In an MCMC setting it is sometimes possible to employ certain types of efficient updates called "conjugate updates". They can be employed if the likelihood and the prior fit together like a glove, allowing to pin down the posterior density by identifying it with one of the standard distributions. For the parameters appearing in the diffusion's drift such prior–posterior pair can sometimes be taken to be Gaussian–Gaussian.

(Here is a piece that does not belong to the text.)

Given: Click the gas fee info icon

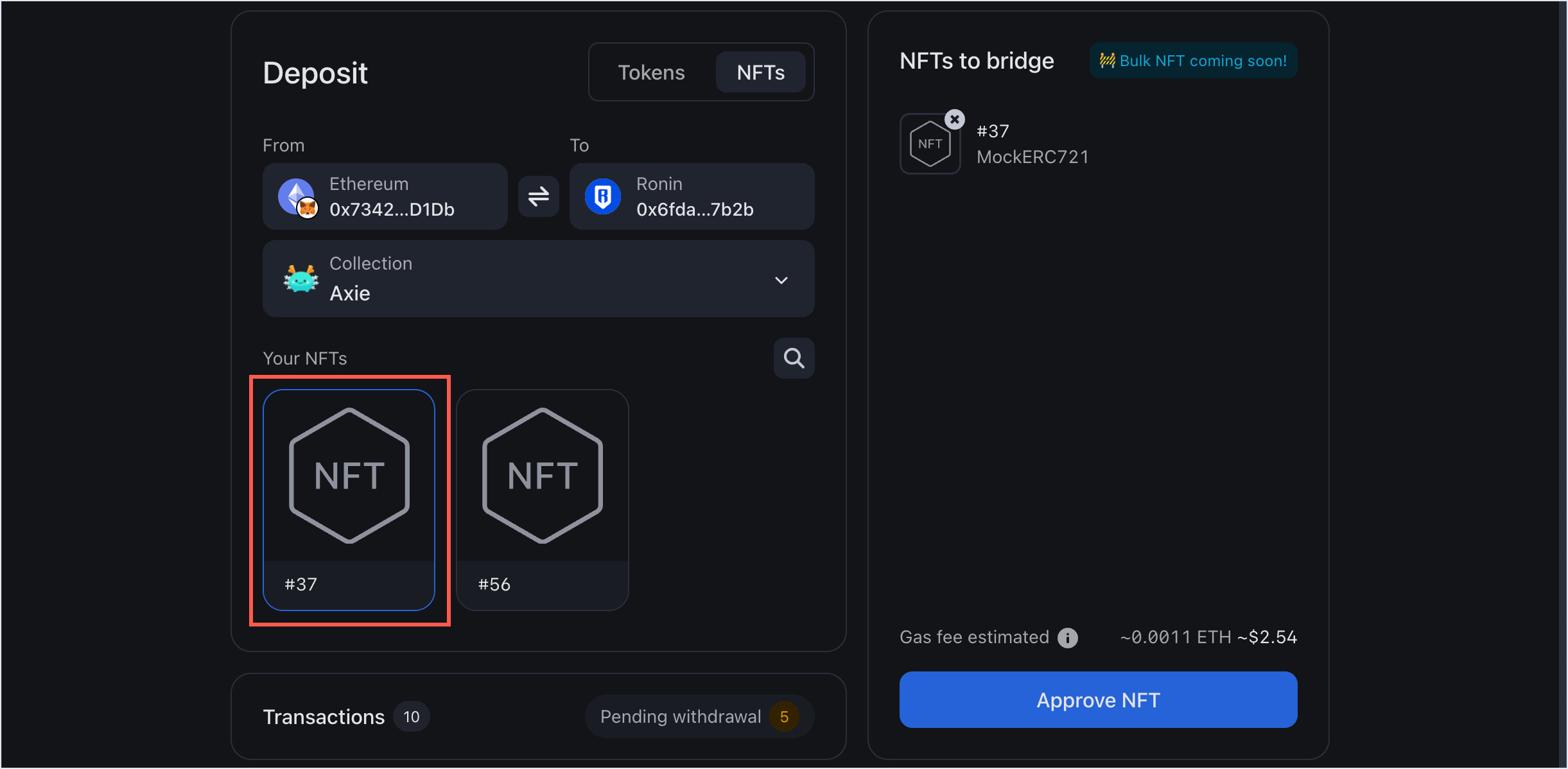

This package does not deal with MCMC sampling for diffusions; however, it defines macros that automatically build functions that are required for conjugate updates in DiffusionMCMC.jl. Below, we explain only how the macros introduced in DiffusionDefinition.jl work and give no further details about conjugate updates. To see more details about on this topic see [...].

Conjugate Gausian updates

To perform conjugate Gaussian updates in DiffusionMCMC.jl the following functions need to be defines for your diffusion law:

DiffusionDefinition.phi — Function

phi(::Val{T}, t, x, P) where T

If the drift can be written in a form:

\[b_θ(t, x) = θ^Tφ(t,x)+ϕ(t,x)\]

for parameters $θ$ that are being updated, then phi is a row of the matrix $φ(t,x)$ that get's multiplied by the coordinate of a θ vector with a name T.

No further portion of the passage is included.